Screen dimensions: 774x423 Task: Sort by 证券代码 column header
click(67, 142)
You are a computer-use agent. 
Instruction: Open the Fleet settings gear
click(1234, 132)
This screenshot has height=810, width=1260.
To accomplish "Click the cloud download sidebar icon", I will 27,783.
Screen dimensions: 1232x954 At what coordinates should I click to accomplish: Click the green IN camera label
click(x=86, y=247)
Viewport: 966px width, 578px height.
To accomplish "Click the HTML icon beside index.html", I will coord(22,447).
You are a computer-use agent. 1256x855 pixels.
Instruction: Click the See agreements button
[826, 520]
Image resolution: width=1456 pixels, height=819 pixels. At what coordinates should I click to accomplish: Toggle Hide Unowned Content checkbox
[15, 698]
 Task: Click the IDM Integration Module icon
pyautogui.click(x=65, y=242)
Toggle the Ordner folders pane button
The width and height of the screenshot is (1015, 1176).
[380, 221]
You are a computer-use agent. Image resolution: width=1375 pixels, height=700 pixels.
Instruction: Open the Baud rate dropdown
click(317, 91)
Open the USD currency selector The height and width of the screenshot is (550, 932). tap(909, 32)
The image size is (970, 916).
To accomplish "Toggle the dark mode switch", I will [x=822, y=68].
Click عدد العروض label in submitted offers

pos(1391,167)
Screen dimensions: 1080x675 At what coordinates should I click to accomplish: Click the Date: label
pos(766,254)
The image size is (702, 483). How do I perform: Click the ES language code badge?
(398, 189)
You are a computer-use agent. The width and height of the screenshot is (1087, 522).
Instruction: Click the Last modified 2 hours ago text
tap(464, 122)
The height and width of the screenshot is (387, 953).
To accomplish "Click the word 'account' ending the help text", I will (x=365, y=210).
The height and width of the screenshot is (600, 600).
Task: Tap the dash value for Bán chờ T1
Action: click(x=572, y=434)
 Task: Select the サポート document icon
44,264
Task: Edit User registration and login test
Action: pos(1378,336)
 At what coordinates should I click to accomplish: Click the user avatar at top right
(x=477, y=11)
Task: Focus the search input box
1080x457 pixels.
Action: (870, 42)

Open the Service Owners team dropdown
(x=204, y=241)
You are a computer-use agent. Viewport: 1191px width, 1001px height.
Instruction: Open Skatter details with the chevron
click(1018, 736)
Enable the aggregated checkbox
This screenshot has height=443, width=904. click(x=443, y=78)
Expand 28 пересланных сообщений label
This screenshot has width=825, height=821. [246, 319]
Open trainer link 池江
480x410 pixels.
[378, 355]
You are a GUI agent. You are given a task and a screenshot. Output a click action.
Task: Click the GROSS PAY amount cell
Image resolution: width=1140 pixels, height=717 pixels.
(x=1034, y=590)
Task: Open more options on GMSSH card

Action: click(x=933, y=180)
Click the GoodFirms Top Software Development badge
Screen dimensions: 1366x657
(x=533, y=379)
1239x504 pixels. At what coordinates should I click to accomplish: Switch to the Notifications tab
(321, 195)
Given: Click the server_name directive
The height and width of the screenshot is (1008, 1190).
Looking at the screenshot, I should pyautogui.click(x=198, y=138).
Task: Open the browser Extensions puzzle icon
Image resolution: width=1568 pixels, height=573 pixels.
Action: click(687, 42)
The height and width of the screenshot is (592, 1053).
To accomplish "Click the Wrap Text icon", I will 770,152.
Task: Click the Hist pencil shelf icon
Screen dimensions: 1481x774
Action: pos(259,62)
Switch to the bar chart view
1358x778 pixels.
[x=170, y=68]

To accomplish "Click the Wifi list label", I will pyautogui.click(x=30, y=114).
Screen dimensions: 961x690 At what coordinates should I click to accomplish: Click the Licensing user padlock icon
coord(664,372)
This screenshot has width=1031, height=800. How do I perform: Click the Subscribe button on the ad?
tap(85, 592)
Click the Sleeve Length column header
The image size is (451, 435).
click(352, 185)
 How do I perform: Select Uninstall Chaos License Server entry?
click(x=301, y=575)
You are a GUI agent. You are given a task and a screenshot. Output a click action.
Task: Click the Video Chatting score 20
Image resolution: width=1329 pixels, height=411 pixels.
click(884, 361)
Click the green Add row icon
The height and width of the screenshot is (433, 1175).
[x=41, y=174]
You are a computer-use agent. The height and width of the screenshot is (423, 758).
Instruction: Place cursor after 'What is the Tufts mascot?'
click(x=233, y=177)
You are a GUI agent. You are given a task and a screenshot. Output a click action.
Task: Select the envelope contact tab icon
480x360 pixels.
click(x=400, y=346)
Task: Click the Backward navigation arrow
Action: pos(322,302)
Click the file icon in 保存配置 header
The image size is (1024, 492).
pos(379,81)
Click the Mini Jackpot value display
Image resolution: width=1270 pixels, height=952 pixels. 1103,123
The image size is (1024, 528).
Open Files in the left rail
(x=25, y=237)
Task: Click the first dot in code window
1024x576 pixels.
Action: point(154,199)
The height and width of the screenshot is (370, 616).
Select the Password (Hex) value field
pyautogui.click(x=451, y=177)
====
• EXERCISE
Write out a verbatim copy of the data, beginning with its first line and ending with the line that contains "You are a computer-use agent. 1256x855".

• OUTPUT FOR THIS EXERCISE
Screen dimensions: 774x423 Task: Sort by 证券代码 column header
click(67, 142)
You are a computer-use agent. 
Instruction: Open the Fleet settings gear
click(1234, 132)
This screenshot has height=810, width=1260.
To accomplish "Click the cloud download sidebar icon", I will 27,783.
Screen dimensions: 1232x954 At what coordinates should I click to accomplish: Click the green IN camera label
click(x=86, y=247)
Viewport: 966px width, 578px height.
To accomplish "Click the HTML icon beside index.html", I will coord(22,447).
You are a computer-use agent. 1256x855 pixels.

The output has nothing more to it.